(DOCUMENT):
=====
Returns the number of data bytes encoded (0 on failure).

Decode bytes

unsigned MD_steg_decode_bytes(const double *stego, unsigned signal_len,
                              double sample_rate,
                              unsigned char *data_out, unsigned max_len,
                              int method);

Parameter	Description
stego	The stego signal containing the hidden data.
signal_len	Number of samples.
sample_rate	Sample rate in Hz.
data_out	Output buffer for the decoded bytes (caller-allocated).
max_len	Maximum number of bytes to write to buffer.
method	MD_STEG_LSB, MD_STEG_FREQ_BAND, or MD_STEG_SPECTEXT.

Returns the number of data bytes decoded (0 if none found).

Detect

int MD_steg_detect(const double *signal, unsigned signal_len,

double sample_rate, int *payload_type_out);

MD_steg_detect

int MD_steg_detect(const double *signal, unsigned signal_len, double sample_rate, int *payload_type_out)

Detect which steganography method (if any) was used to encode a signal.

Definition minidsp_steg.c:670

Inspects a signal and determines which steganography method (if any) was used. Returns MD_STEG_LSB, MD_STEG_FREQ_BAND, MD_STEG_SPECTEXT, or -1 if no hidden payload is found. The optional payload_type_out receives MD_STEG_TYPE_TEXT (0) or MD_STEG_TYPE_BINARY (1).

Parameter	Description
signal	The signal to inspect.
signal_len	Length of the signal in samples.
sample_rate	Sample rate in Hz.
payload_type_out	If non-null, receives the payload type flag.
=====
(PROVIDED MATERIAL):
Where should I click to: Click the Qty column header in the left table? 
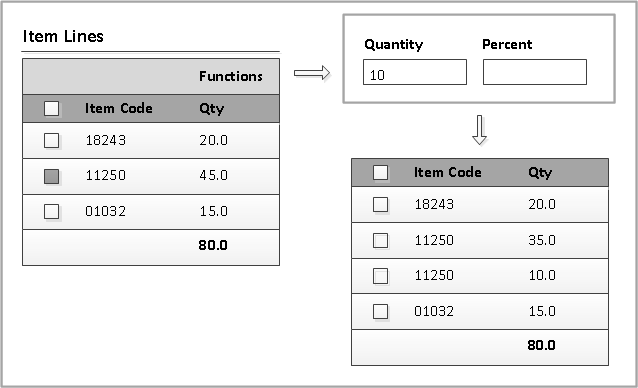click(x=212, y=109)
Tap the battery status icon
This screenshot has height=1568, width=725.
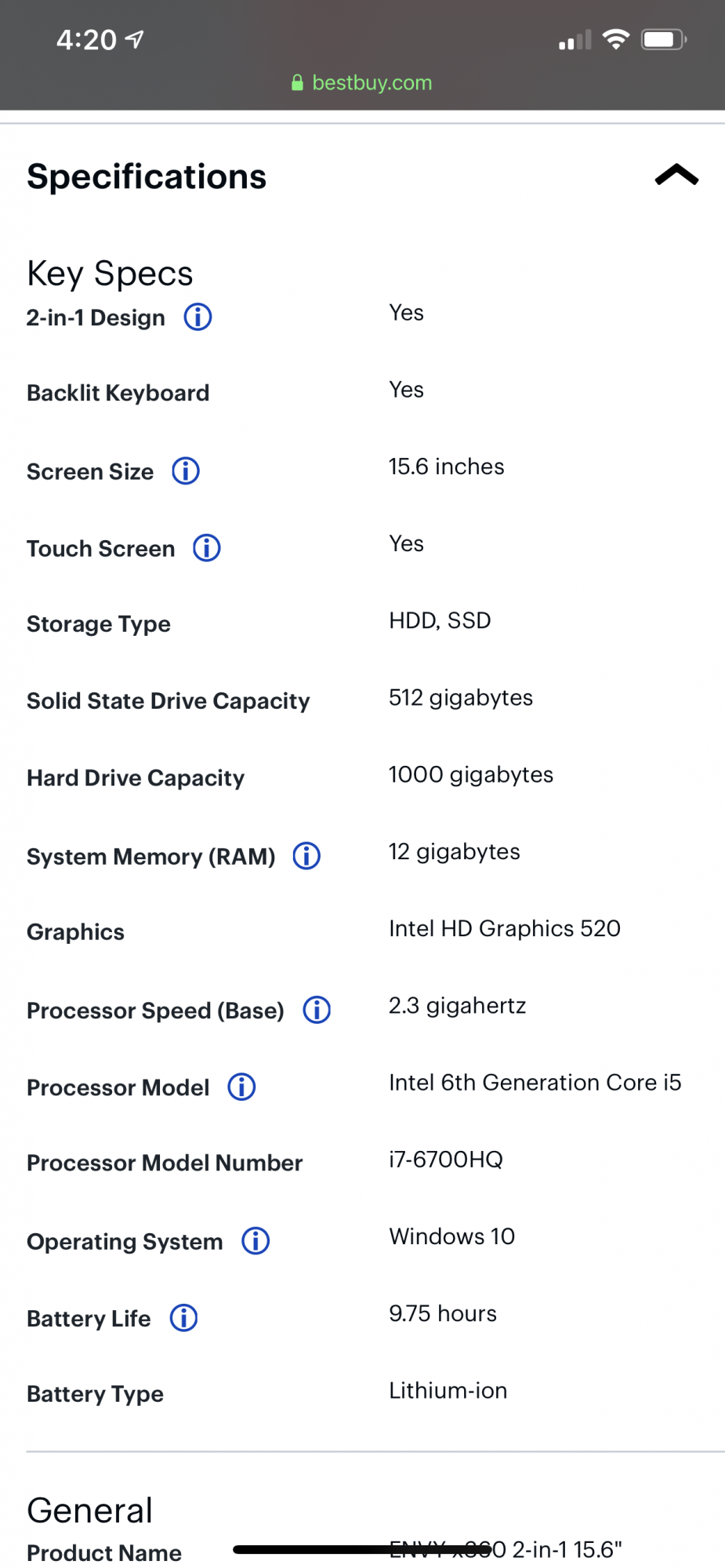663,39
=====
(GIVEN EXERCISE 1):
Please answer these from the steganography API documentation:
(a) What does MD_steg_decode_bytes return?
(b) What does MD_steg_detect return when no hidden payload is found?
(c) Which two values can payload_type_out receive?
(GIVEN EXERCISE 2): Write the next part of the steganography API documentation, picking up after its final line.

(FINAL ANSWER 1):
(a) The number of data bytes decoded (0 if none found).
(b) -1.
(c) MD_STEG_TYPE_TEXT (0) or MD_STEG_TYPE_BINARY (1).

(FINAL ANSWER 2):
How it works: The function probes the first 32 samples (LSB) or 32 BFSK chips (frequency-band) to extract the header. A header is considered valid when the decoded length is positive and fits the signal capacity. For BFSK, the average correlation must also exceed a minimum threshold to avoid false positives. If both methods claim a valid header, BFSK wins (harder to trigger by accident).

Quick example:

int payload_type;
int method = MD_steg_detect(signal, signal_len, 44100.0, &payload_type);
if (method == MD_STEG_LSB)
    printf("LSB-encoded %s payload detected\n",
           payload_type == MD_STEG_TYPE_BINARY ? "binary" : "text");

Quick example

Encode and decode with LSB:

#include "minidsp.h"
 
double host[44100], stego[44100];
MD_sine_wave(host, 44100, 0.8, 440.0, 44100.0);
 
// Encode
unsigned n = MD_steg_encode(host, stego, 44100, 44100.0,
                            "secret message", MD_STEG_LSB);
 
// Decode
char recovered[256];
MD_steg_decode(stego, 44100, 44100.0, recovered, 256, MD_STEG_LSB);
printf("Hidden: %s\n", recovered);  // "secret message"

Encode and decode with frequency band:

double host[132300], stego[132300];   // 3 s at 44.1 kHz
MD_sine_wave(host, 132300, 0.8, 440.0, 44100.0);
 
unsigned n = MD_steg_encode(host, stego, 132300, 44100.0,
                            "hidden!", MD_STEG_FREQ_BAND);
 
char recovered[256];
MD_steg_decode(stego, 132300, 44100.0, recovered, 256, MD_STEG_FREQ_BAND);
printf("Hidden: %s\n", recovered);  // "hidden!"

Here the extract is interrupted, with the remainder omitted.